April 11th, 2016

Alexander Dejanovski, Senior Developer, Chronopost
I've been working at Chronopost, the French leader of express shipping, for most my carrier. In 2013, fed up with the inability of RDBMS to scale, I came up with a proposal of experimenting with C* in order to get a much faster, scalable, cheaper and more resilient data storage. The project has been very successful and now C* is at the center of our IT strategy. As we needed JDBC access to C* I've modified the legacy driver to make it C* 2.0+ compatible and use a round robin connection scheme with node discovery. Recently, I rewrote the JDBC driver almost entirely to wrap it around the Datastax java driver and get support for async queries, paging, UDTs, load balancing policies, etc.. I've been speaking lastly about Cassandra at Eu summit 2014, Big Data Paris 2015 and Devoxx France 2015.

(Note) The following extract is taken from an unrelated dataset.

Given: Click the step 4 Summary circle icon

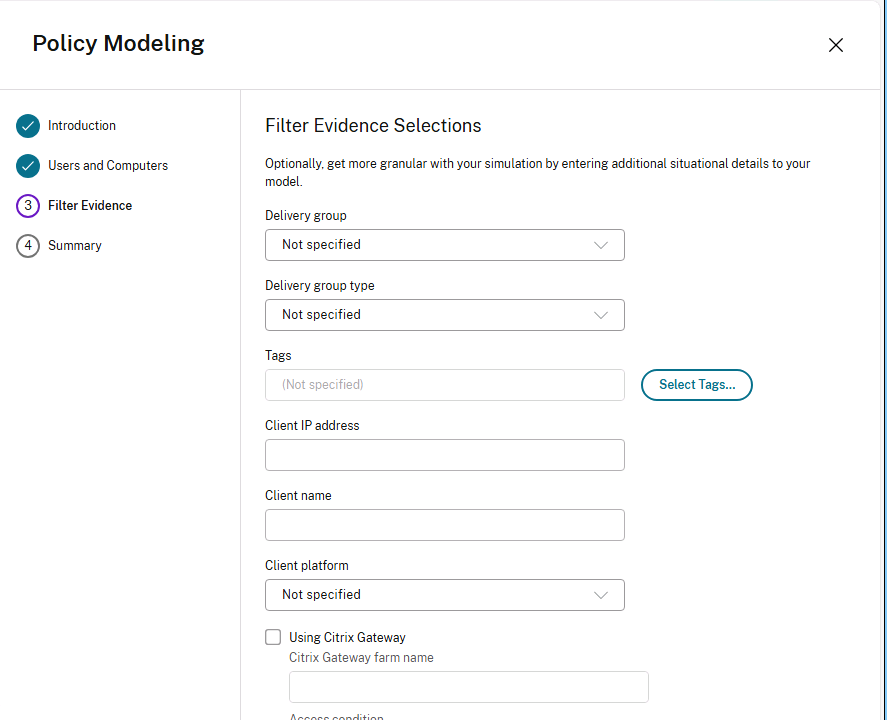Looking at the screenshot, I should 28,246.
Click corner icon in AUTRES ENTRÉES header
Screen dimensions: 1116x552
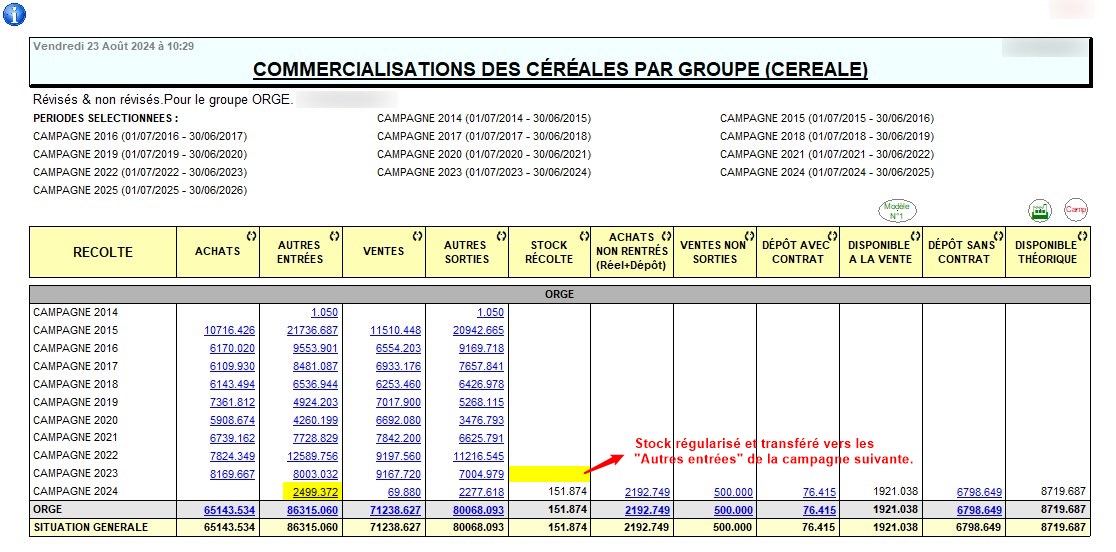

Cassandra has a famous built in support for multi datacenter clusters, which does a lot to make this as transparent as operating on a single DC.

Usual reasons for going multi DC are :

  • Disaster recovery / Adding resiliency
  • Geographic colocation with clients to have low latencies
  • Adding high latency datacenters for search or analytics

Whatever the motivation, you must forecast which multi DC pattern will be yours before building your apps or you might get into trouble, especially in case of failure.

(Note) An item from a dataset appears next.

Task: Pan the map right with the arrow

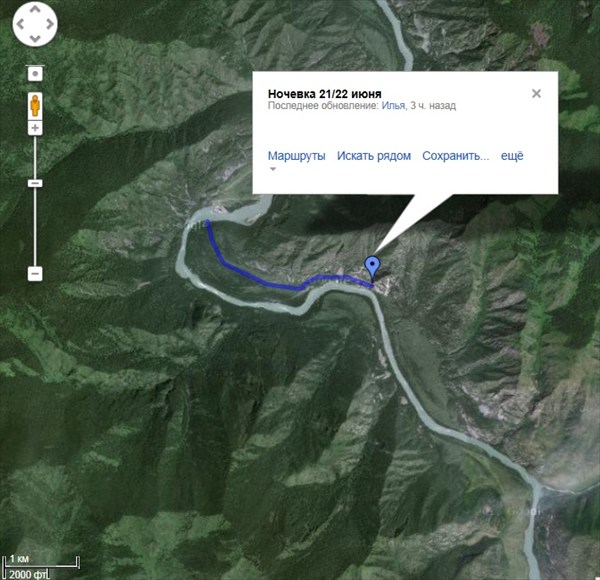Action: [50, 24]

Going multi DC the right way

Adding a new DC to an existing cluster is documented on the Datastax website, so just follow the recipe.

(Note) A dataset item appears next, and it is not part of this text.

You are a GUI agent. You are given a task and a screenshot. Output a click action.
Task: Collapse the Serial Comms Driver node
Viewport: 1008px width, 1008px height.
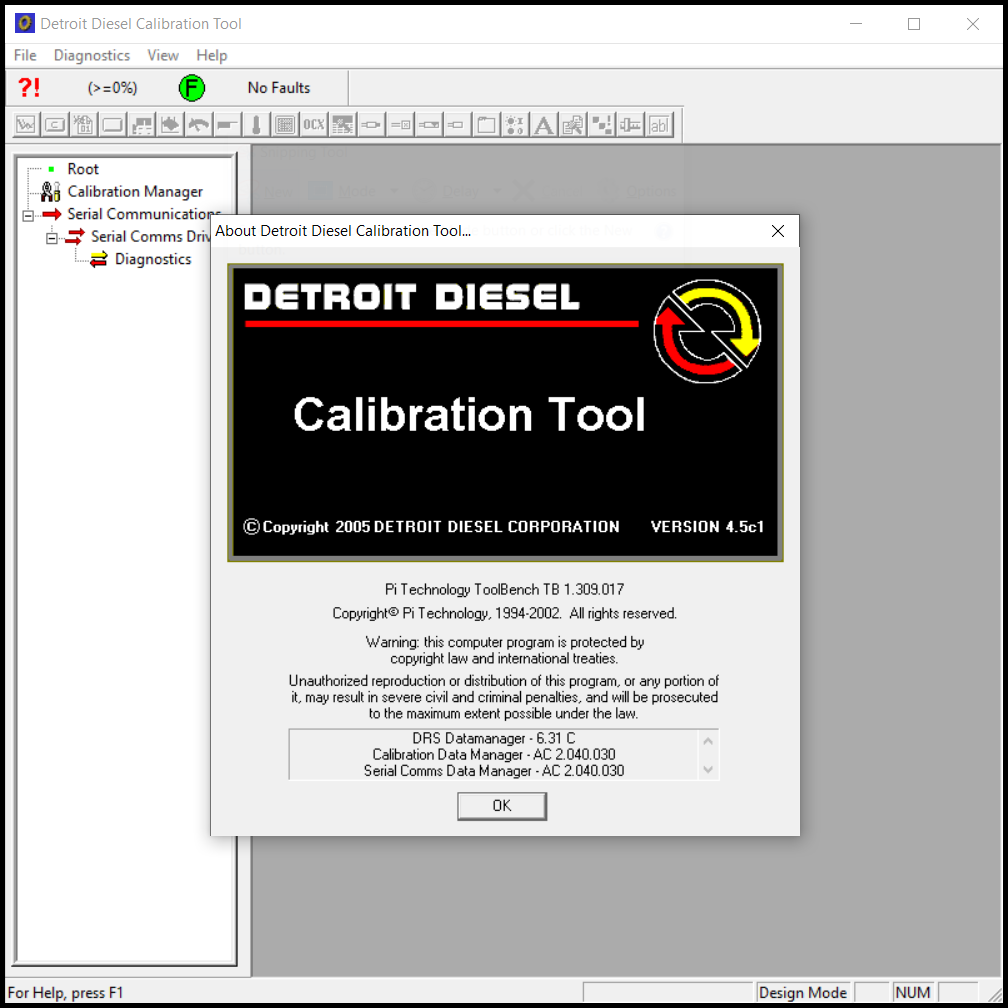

Still, before doing this you must understand how your apps/services will behave once the new DC is turned on.

Be aware that there is no bootstrap phase for the nodes in a new DC, which means they go live instantly with no data, and catch up later with the “nodetool rebuild” command.

Until the rebuild is finished (that can take a few hours based on your cluster load, the volume of data to stream and the fact that you’re using vnodes), the new DC will not be able to return the data that was inserted before it was turned on.

If your load balancing policy and consistency level allow having the new DC answer to queries on its own, you will end up with inconsistent query results : data could be incomplete, if not missing.

What you must do is either :

  • use at least a QUORUM CL, if your replication factor doesn’t allow the new DC to reach it by itself
  • or use the DCAwareRoundRobinPolicy + a LOCAL_* CL to segregate traffic to your historical DC

The Datastax drivers (across all supported languages) expose load balancing policies, which are used to select the coordinator nodes for your queries.

Among those, you’ll find the DCAwareRoundRobinPolicy, which is the only policy that allows to filter the coordinator nodes based on their datacenter.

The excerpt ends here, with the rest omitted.